**Your instructions**
Please repeat the data word for word, starting at the line containing "This screenshot has height=449, width=800." and ending at the line containing "[x=96, y=82]". Leave the pictures out of your answer.

**Exercise materials**
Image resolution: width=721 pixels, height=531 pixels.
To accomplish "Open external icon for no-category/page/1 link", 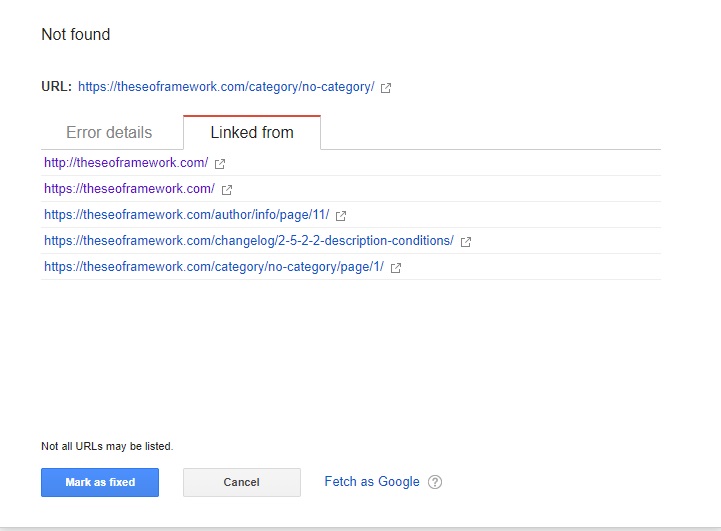I will [x=396, y=267].
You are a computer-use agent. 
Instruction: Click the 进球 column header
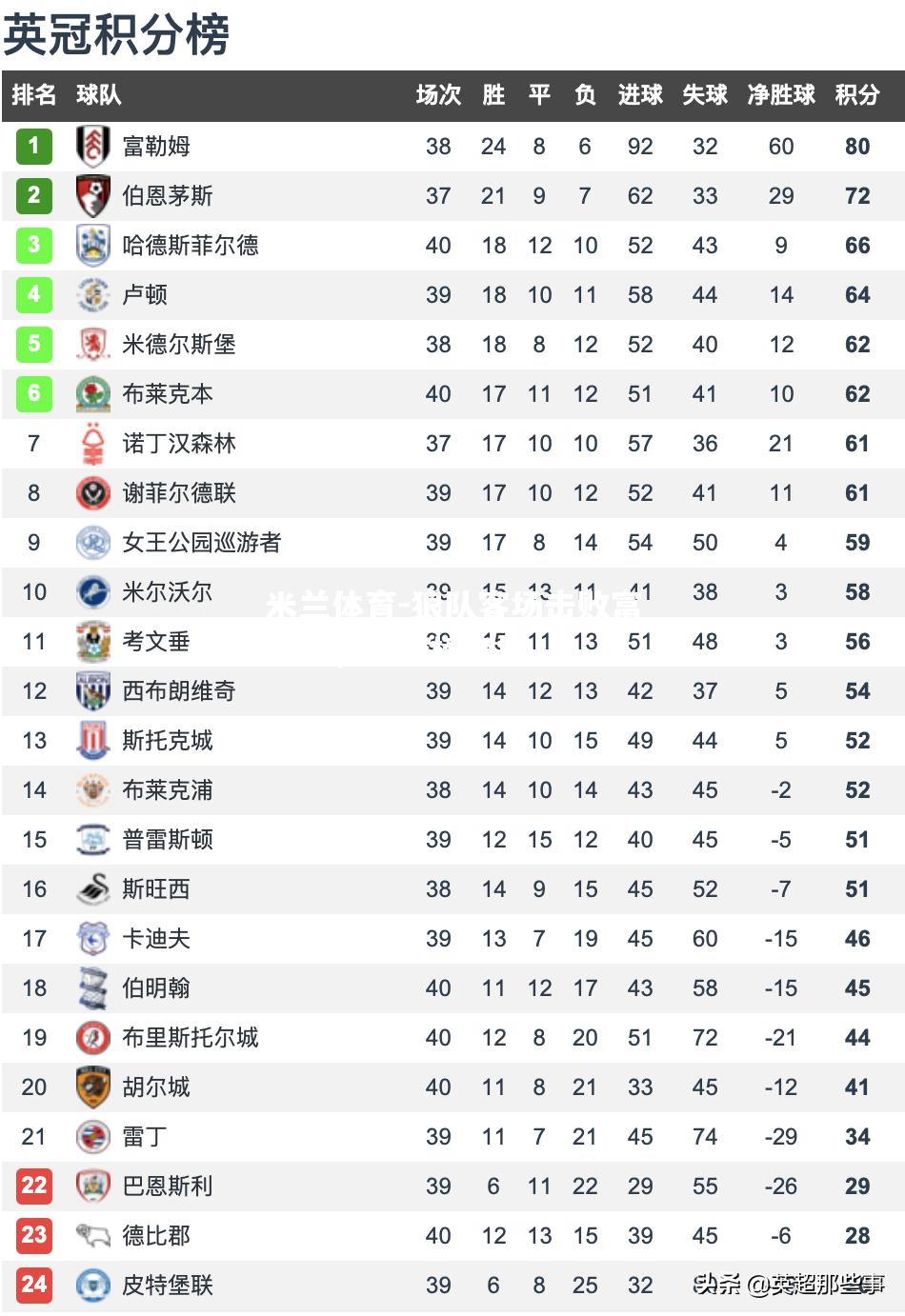coord(640,95)
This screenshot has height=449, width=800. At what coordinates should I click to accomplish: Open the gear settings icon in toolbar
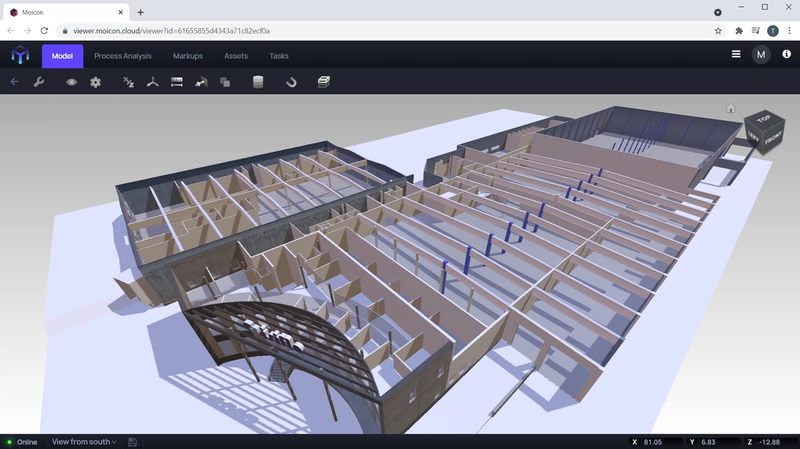[x=96, y=82]
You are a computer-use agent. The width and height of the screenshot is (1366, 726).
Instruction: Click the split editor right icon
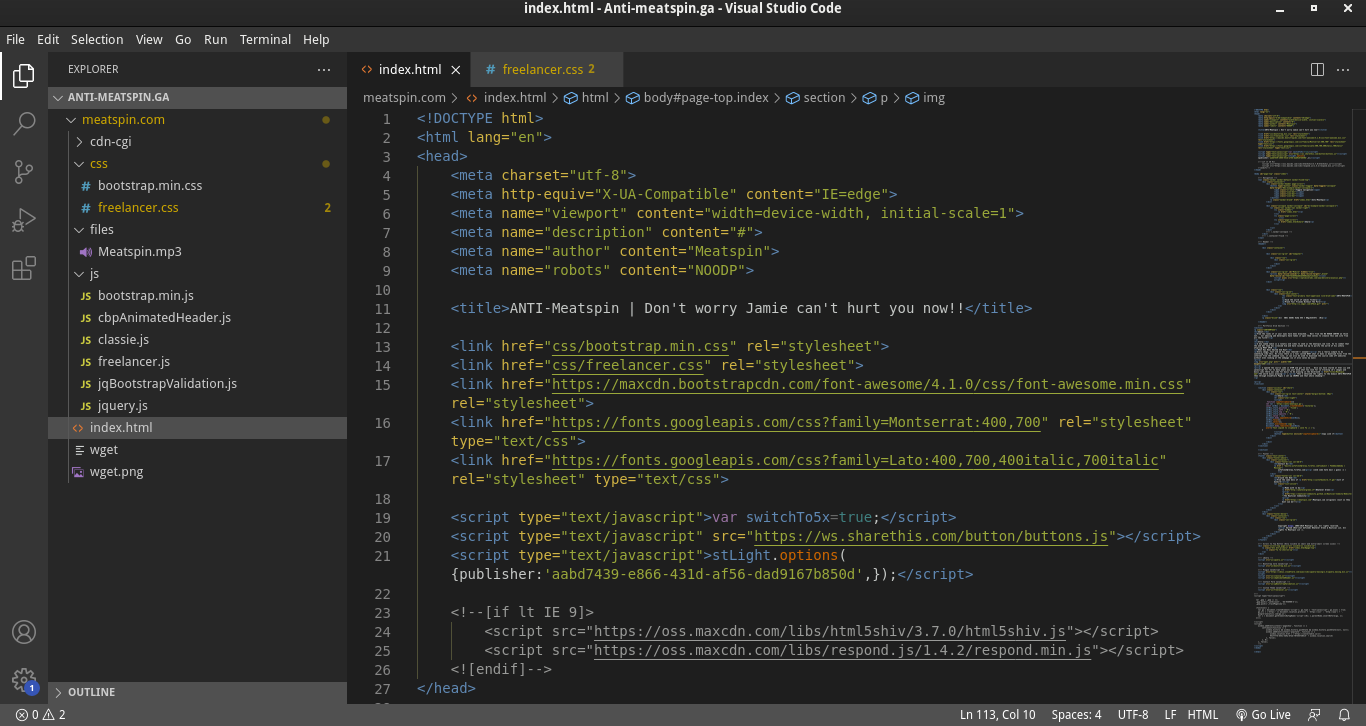coord(1317,69)
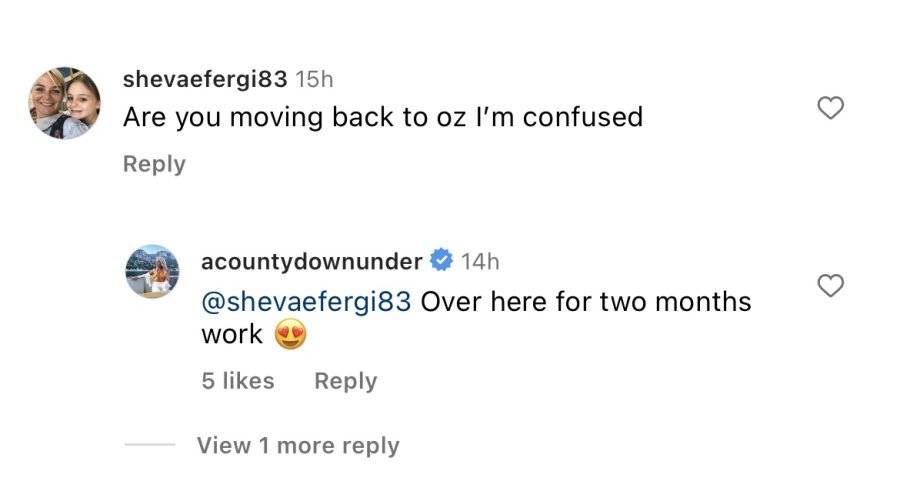This screenshot has width=900, height=498.
Task: Reply to the acountydownunder comment
Action: (346, 382)
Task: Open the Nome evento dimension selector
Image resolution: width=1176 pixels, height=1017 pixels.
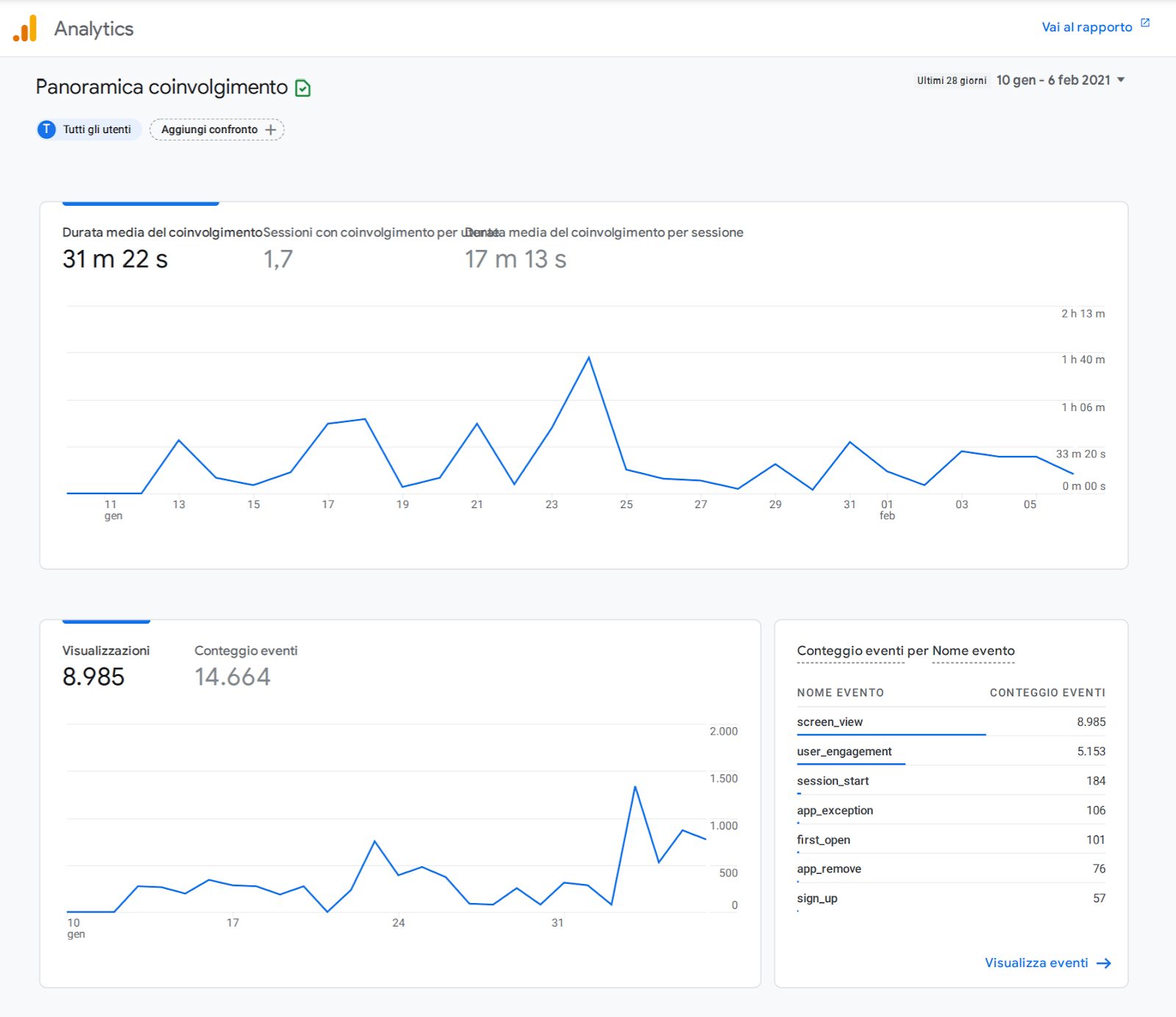Action: (x=972, y=651)
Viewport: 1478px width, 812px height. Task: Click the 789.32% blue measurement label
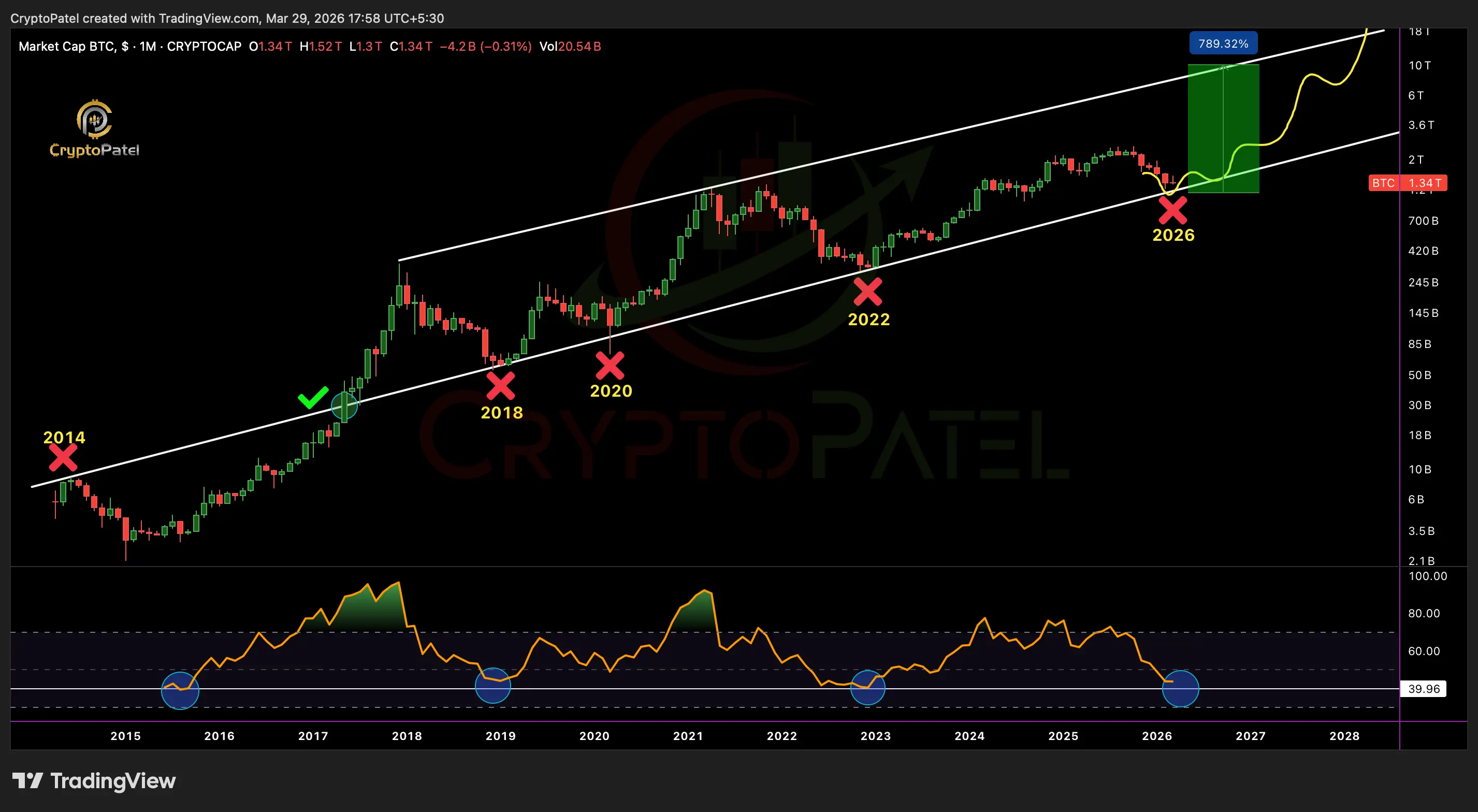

**In response**
This screenshot has height=449, width=800. At what coordinates should I click to accomplish: Open the gear settings icon in toolbar
[x=96, y=82]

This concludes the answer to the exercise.